## Exploratory Analysis for Police Summary Reports

### Packages

In [1]:
# pip install transformers
# !pip install nltk

In [2]:
import os
import random
from transformers import AutoModelForSeq2SeqLM, AutoTokenizer
import pandas as pd

# Local imports
from text_parser import TextParser

c:\Users\fdmol\AppData\Local\Programs\Python\Python39\lib\site-packages\numpy\.libs\libopenblas.WCDJNK7YVMPZQ2ME2ZZHJJRJ3JIKNDB7.gfortran-win_amd64.dll
c:\Users\fdmol\AppData\Local\Programs\Python\Python39\lib\site-packages\numpy\.libs\libopenblas64__v0.3.23-246-g3d31191b-gcc_10_3_0.dll
Pyarrow will become a required dependency of pandas in the next major release of pandas (pandas 3.0),
(to allow more performant data types, such as the Arrow string type, and better interoperability with other libraries)
but was too old on your system - pyarrow 10.0.1 is the current minimum supported version as of this release.
If this would cause problems for you,
please provide us feedback at https://github.com/pandas-dev/pandas/issues/54466
        
  import pandas as pd
[nltk_data] Downloading package stopwords to
[nltk_data]     C:\Users\fdmol\AppData\Roaming\nltk_data...
[nltk_data]   Package stopwords is already up-to-date!
[nltk_data] Downloading package wordnet to
[nltk_data]     C:\Users\fdmol

### Parameters

In [3]:
PATH = "C:/Users/fdmol/Desktop/MSCAPP/CAPP30255/NLP-Police-Complaints/data/text_files"
DATA_PATH = "C:/Users/fdmol/Desktop/MSCAPP/CAPP30255/NLP-Police-Complaints/data"

#### Functions

I define a class for reading and processing the data, I took some ideas from Matt's analysis to remove headers and other elements that are not relevant to us. This could also help in getting better results for the summarization task.

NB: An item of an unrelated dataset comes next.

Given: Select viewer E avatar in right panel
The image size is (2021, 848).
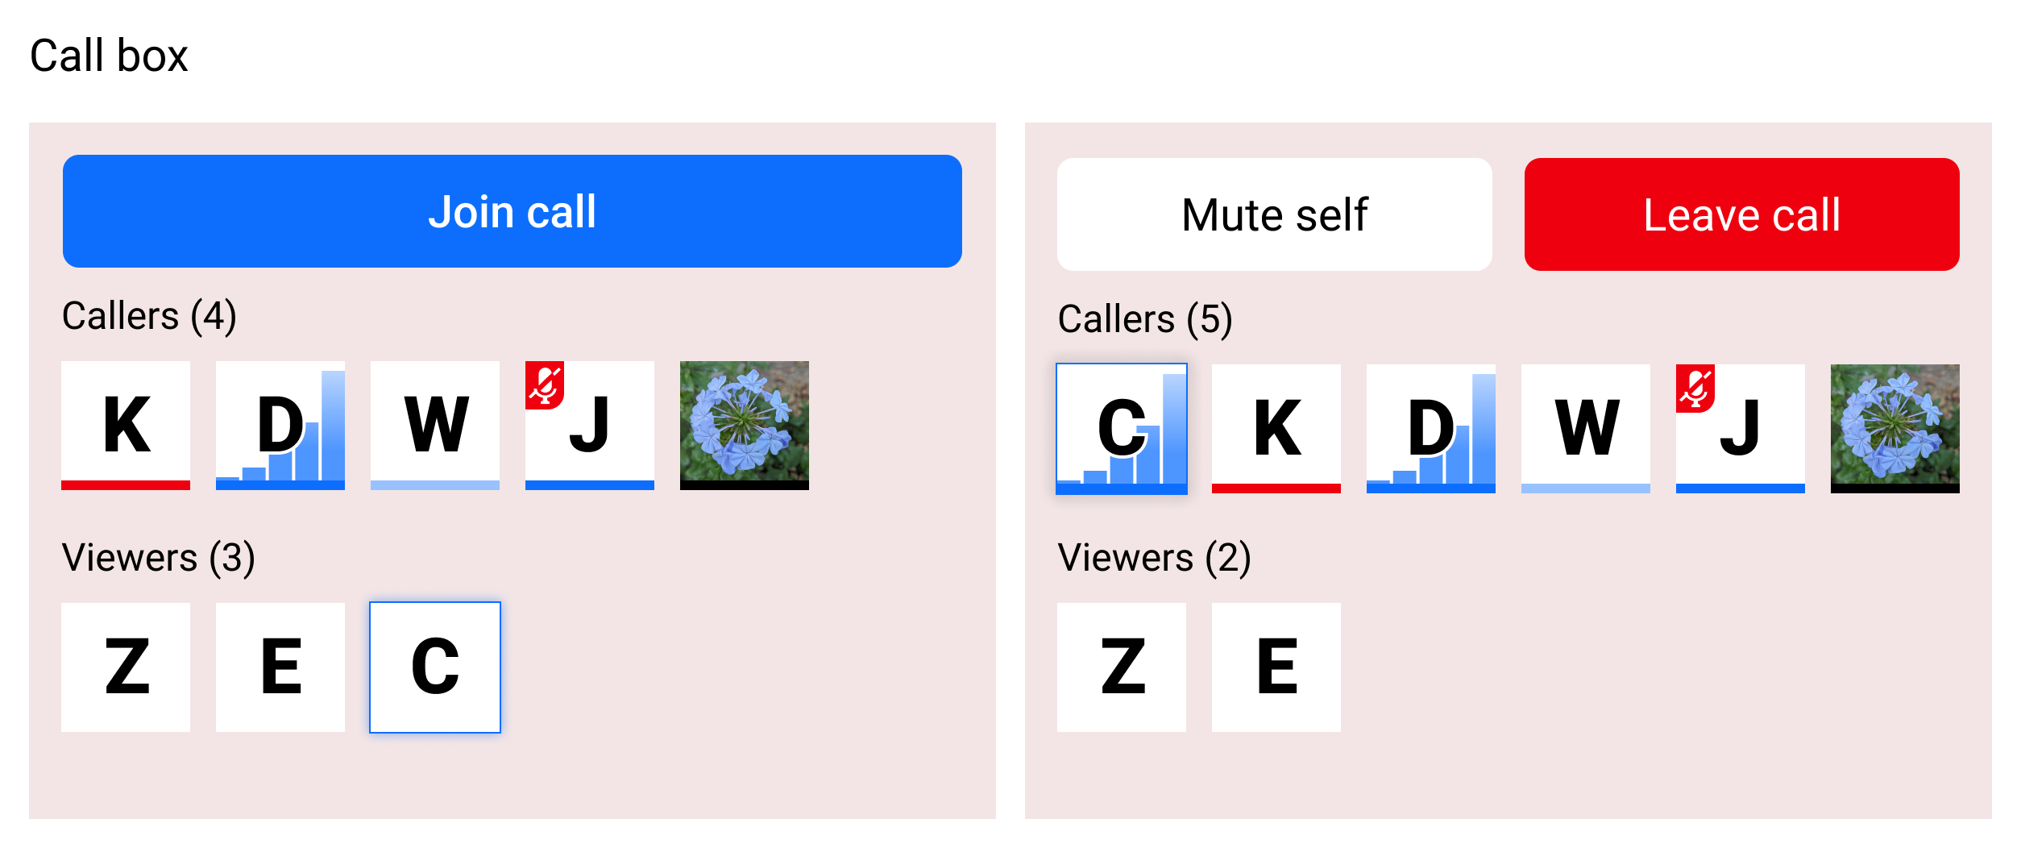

The function below wraps HuggingFace's tokenizer and model to generate a summary for each complaint. As I mention below, I tweaked the parameters to get better summaries.

In [4]:
class Summarizer:
    """
    This class is in charge of summarizing a given text using
    any Hugging Face model
    """

    BART_INPUT_SIZE = 1024

    def __init__(self, model_name: str, complaint_text: str, input_size: int = 2048):
        self.model_name = model_name
        self.complaint_text = complaint_text
        self.input_size = input_size

        self.model = AutoModelForSeq2SeqLM.from_pretrained(model_name)
        self.tokenizer = AutoTokenizer.from_pretrained(model_name)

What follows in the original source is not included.